写真 島田が紛失したビデオカメラを「精査」するキルト



 2014年、私が観察中に大切な仕事道具の一つ、SONY製のビデオカメラを、あるチンパンジーを追跡中にやぶの中に落としてしまったときのことです。深いやぶを潜り抜けていった別のチンパンジーの後を、腹ばいになって追跡していた私は、調査用ベストのポケットに入れたと思っていたカメラを途中で落としてしまったことに気づかなかったのです。なくしてしまえばカメラ本体はもちろん、そこに収録されているはずの撮りためた貴重な動画データがすべて失われてしまいます。私がカメラの紛失に気づいたのは、やぶ漕ぎ開始から10分後のことでした。私が青くなって、もと来たやぶをアシスタントと一緒に探しに戻ったのは言うまでもありません。
 さてこのときは幸運なことに、数分後にカメラを発見することができました。なんと当時7歳のキルトが仰向けの姿勢で、私のカメラをしっかりお腹の上に抱えこんでいるではありませんか!私は、心の中でほっとする一方、どうやって彼女からカメラを返してもらおうか頭を抱えました。またキルトが(初めて触れたはずの)カメラに対してどんな行動をするのか、きちんと観察しなくては、という「研究者としての欲」が湧いてきます。そこで手持ちの別のデジタルカメラの動画撮影機能を用いて一部始終を記録することにしました。

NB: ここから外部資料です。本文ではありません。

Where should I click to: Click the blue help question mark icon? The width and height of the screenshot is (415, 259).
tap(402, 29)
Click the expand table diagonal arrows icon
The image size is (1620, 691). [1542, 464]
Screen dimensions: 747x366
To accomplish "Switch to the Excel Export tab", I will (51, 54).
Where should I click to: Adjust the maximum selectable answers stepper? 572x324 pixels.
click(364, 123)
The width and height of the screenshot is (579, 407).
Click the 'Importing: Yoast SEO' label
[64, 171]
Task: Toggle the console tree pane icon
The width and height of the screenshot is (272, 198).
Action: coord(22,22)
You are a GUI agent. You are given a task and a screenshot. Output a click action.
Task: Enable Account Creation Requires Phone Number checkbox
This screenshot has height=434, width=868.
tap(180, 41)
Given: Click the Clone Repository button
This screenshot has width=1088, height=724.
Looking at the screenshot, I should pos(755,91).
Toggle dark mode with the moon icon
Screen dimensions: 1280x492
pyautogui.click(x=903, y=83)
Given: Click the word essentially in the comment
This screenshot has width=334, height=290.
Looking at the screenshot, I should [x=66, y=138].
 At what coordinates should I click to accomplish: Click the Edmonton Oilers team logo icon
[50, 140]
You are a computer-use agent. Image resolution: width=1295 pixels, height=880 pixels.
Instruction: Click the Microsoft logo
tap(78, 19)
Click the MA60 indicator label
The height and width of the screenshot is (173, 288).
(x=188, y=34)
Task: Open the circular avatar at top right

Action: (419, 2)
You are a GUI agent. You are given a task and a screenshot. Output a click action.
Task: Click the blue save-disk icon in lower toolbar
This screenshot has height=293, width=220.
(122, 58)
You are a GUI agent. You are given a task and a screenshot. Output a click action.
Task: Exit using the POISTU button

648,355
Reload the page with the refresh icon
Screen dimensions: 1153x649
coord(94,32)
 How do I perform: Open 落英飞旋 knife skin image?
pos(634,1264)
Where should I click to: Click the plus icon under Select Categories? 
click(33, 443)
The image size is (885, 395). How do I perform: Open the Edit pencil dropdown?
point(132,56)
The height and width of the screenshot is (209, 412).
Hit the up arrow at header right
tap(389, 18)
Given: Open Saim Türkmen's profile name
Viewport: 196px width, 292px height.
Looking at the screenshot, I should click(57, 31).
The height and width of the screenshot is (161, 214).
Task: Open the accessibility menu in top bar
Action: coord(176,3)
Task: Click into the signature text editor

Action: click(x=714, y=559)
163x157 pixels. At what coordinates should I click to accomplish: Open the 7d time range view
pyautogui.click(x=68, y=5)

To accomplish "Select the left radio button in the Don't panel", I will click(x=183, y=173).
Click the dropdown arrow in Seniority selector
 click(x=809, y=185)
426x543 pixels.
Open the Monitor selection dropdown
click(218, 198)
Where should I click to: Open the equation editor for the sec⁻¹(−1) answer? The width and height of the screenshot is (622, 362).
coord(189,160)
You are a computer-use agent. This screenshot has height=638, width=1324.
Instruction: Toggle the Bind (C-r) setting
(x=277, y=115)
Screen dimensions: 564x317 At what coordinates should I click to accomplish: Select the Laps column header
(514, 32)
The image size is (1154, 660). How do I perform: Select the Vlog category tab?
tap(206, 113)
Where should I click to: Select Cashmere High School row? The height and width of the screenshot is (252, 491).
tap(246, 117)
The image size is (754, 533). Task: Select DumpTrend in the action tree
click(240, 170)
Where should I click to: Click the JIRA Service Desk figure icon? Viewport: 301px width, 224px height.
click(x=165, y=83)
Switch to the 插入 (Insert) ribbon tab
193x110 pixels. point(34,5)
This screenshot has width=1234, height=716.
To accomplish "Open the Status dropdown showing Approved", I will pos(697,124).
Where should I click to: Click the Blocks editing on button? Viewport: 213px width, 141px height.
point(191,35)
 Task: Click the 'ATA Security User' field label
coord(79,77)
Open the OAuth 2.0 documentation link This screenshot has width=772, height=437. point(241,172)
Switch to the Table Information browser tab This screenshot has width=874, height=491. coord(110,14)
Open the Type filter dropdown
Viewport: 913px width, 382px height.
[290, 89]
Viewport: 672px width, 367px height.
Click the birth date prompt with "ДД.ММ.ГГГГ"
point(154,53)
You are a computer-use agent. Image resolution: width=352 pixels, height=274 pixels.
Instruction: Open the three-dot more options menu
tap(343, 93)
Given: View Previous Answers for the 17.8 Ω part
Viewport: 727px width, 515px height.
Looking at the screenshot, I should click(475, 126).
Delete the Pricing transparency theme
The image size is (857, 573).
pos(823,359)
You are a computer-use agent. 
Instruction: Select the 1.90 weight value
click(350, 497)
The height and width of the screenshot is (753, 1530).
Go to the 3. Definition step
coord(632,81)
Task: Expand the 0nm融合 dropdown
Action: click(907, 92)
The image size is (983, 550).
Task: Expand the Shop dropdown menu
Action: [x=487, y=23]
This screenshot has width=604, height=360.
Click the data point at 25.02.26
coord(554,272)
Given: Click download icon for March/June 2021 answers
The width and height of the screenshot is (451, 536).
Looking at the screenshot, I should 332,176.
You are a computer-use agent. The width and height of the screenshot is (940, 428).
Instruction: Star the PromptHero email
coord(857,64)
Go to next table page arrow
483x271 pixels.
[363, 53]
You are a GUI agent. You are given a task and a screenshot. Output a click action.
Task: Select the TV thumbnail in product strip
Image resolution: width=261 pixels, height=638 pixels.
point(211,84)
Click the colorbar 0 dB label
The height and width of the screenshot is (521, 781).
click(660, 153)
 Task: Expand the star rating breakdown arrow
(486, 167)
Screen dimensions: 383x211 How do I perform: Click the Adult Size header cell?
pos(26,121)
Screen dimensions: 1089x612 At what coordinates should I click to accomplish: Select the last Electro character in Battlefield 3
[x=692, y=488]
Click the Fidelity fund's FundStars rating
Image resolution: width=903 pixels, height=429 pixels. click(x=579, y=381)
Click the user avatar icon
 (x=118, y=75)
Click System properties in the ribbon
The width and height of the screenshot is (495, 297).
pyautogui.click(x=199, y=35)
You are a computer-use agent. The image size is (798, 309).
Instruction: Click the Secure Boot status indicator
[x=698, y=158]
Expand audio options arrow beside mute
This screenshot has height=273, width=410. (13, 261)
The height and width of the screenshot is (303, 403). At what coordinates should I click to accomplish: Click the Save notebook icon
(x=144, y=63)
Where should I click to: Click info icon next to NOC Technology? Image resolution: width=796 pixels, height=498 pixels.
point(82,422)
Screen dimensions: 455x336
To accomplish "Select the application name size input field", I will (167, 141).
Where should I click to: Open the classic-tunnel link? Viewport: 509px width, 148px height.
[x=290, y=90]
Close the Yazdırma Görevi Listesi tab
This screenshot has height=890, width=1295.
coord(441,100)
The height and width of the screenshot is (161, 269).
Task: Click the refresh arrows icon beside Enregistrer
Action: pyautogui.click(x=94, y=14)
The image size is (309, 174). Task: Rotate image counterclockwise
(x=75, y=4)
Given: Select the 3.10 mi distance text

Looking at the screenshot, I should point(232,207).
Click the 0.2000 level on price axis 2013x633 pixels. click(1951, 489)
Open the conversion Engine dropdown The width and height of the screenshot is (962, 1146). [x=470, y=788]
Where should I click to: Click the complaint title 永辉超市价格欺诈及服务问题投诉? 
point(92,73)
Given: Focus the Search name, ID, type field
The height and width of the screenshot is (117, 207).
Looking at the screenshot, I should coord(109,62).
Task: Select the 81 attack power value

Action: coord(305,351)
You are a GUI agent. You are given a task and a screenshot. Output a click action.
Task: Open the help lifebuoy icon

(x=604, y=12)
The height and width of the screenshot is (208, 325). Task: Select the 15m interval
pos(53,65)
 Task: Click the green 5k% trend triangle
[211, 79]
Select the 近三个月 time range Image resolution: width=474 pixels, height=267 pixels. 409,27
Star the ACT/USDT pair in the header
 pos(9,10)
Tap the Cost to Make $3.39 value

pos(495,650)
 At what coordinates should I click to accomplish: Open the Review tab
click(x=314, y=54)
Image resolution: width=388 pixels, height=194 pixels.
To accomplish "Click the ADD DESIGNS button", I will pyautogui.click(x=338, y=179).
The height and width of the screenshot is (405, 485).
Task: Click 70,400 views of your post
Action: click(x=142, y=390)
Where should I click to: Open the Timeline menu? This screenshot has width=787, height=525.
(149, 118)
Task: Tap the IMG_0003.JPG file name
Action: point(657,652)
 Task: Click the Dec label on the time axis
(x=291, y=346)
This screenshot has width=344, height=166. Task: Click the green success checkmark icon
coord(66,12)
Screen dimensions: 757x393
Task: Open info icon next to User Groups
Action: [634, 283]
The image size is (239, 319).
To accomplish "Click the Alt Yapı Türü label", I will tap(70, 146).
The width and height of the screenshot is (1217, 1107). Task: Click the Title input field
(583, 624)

 キルトは、カメラの本体部分に対して噛む、舐める、体の上で転がすといった探索行動を続けています。しばらくすると手でカメラを前方に転がして、走ってこれを回収し、また仰向けの姿勢になり両足で持ち上げて蹴るといった行動を続けました。どうやら新奇な物体を手に入れて、新しい「遊び」を思いついたようです!
 キルトはカメラの側面にある撮影時に手を固定するためのベルトのマジックテープ部分をはがして、ほどきました。すると長さ30pほどのベルトの先にカメラがぶら下がっている状態になりました。鼠蹊部ポケットにこれを挟み込んで両手と片足で運搬し、木に登りました。そしてベルトの一端を噛んで、地上から5mほどの高さの枝に、両手でぶら下がりました。さらに口からぶら下げているカメラを両足で交互に蹴り続けました。
 「そんな乱暴にカメラを扱わないでくれ!」という私の心の叫びもむなしく、キルトは地上にカメラを落下させると、素早く地面に降りてこれを回収し、木に登り同じ行動を続けました。しかし、二回目にキルトがカメラを落としたとき、私とアシスタントはキルトに負けない速さで墜落地点に駆け込んで、なんとかカメラを回収することに成功しました。ちなみに、キルトから回収したビデオカメラは今も現役で調査用に稼働中で、もちろん中のデータも無事でした。さすが日本製!と私が感激したことは言うまでもありません。
 もちろん人獣共通感染症のリスクといった観点からも、フィールドで観察者が物を捨てたり紛失したり、あまつさえチンパンジーにそれを盗られるといったことは、本来あってはならないことで、その点、今も私は反省しています。幸い、このあともキルトは元気に成長し11歳になると、この年頃の娘と同様にM集団を出て、別の集団に「嫁入り」したようです。キルトにマハレの森で出会うことはもうできないでしょう。でも彼女からカメラを「返してもらった」強烈な記憶や、一部始終を記録した映像は、決して消えてなくなることはありません。